If you're not used to it will feel as if the click is deliberately slowing down or speeding up. It's just your natural metronome and you can overcome that with practice and patience.
 
Whenever conversations about playing behind (or ahead of) the beat come up, I feel the need to clarify what we are really talking about.

There are multiple factors here. There's how the drummer spaces notes within her own playing (space between backbeat and bass drum, for instance), and there's how the drummer sits relative to the rest of the band. There is overlap, but I think of them as separate things.

For the drummer to play behind the beat in a live music situation (as opposed to tracking in the studio, which changes things, obviously), the rest of the band needs to "agree" to play in such a way that the drums remain behind the beat. Because if they don't and they make a subtle adjustment, then the drums will no longer be behind the beat.

That's the thing with this concept, it depends as much on the rest of the band as it does the drummer; it can't be dictated by the drummer alone.

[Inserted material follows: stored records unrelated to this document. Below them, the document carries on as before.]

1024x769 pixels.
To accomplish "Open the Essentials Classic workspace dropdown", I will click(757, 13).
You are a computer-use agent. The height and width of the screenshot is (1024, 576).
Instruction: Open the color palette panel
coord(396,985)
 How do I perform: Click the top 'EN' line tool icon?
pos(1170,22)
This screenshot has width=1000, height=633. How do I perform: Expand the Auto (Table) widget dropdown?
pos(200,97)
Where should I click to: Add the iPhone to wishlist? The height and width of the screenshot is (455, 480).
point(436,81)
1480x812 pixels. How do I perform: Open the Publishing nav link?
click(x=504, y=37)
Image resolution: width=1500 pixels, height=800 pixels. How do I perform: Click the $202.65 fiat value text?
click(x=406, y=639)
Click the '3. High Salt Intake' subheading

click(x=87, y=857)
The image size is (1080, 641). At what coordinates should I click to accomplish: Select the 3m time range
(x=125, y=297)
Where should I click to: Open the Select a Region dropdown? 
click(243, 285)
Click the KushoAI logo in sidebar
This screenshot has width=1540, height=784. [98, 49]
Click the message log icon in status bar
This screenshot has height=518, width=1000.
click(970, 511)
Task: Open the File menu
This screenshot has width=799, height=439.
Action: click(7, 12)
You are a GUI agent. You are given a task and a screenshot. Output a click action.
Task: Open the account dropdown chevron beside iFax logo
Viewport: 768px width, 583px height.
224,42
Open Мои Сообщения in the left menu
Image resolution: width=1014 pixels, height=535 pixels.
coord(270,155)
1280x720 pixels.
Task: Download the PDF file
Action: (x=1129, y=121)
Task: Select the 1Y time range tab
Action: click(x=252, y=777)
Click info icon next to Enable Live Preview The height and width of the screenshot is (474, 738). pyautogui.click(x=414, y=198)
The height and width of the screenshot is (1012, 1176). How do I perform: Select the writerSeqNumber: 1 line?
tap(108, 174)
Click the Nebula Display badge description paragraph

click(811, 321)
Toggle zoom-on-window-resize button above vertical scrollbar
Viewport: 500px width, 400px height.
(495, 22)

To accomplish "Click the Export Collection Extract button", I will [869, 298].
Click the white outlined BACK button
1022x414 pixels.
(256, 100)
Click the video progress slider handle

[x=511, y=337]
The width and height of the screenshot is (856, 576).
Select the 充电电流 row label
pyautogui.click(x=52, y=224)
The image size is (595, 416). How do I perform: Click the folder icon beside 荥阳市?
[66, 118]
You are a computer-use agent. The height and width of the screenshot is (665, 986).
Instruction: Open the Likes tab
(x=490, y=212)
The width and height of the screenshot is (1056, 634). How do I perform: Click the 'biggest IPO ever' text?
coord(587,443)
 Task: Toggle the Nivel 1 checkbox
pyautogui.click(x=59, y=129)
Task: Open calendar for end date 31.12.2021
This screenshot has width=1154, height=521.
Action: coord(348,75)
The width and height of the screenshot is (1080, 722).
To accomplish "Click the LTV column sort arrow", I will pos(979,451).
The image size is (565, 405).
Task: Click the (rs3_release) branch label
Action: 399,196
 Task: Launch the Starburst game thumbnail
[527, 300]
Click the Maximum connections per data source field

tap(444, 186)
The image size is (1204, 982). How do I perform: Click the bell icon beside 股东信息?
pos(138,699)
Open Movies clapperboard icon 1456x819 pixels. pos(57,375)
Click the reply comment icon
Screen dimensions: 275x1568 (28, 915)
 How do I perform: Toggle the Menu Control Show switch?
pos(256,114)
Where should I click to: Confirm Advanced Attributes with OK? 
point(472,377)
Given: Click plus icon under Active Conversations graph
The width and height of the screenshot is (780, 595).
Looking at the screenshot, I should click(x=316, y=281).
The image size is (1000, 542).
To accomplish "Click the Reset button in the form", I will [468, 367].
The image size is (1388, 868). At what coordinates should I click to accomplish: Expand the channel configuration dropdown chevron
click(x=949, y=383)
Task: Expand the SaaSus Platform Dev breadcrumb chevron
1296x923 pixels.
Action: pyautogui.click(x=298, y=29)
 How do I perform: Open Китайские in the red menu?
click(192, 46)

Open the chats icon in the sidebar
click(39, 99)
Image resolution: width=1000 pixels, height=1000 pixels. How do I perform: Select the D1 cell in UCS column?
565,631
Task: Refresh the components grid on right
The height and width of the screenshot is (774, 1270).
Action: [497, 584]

The confusion comes in when talking about the click. Yes, you should be able to play behind, on and ahead of the click. That's part of how you learn to do it with a band. And in a recording situation, that may be exactly how you get the drum track to "sit" in the right place, relative to the rest of the band, when you're tracking instruments separately. But if you're the only one listening to the click, it really doesn't make any difference where your drum part sits relative to the click. Nobody else can hear the click, they're just listening to you. You could be playing with the offbeats of the click and they'll never know. Now if the rest of the band can hear the click, that again is a different situation. You may be able to use the click as your point of reference to sit behind the beat by just listening to it.

I just feel like there's a lot of misunderstanding, or a lack of clear definitions, about what some of these terms mean.
 
I've been playing live to a click for about 8 years now. I simply view the click as another instrument in the mix and often play around or against it.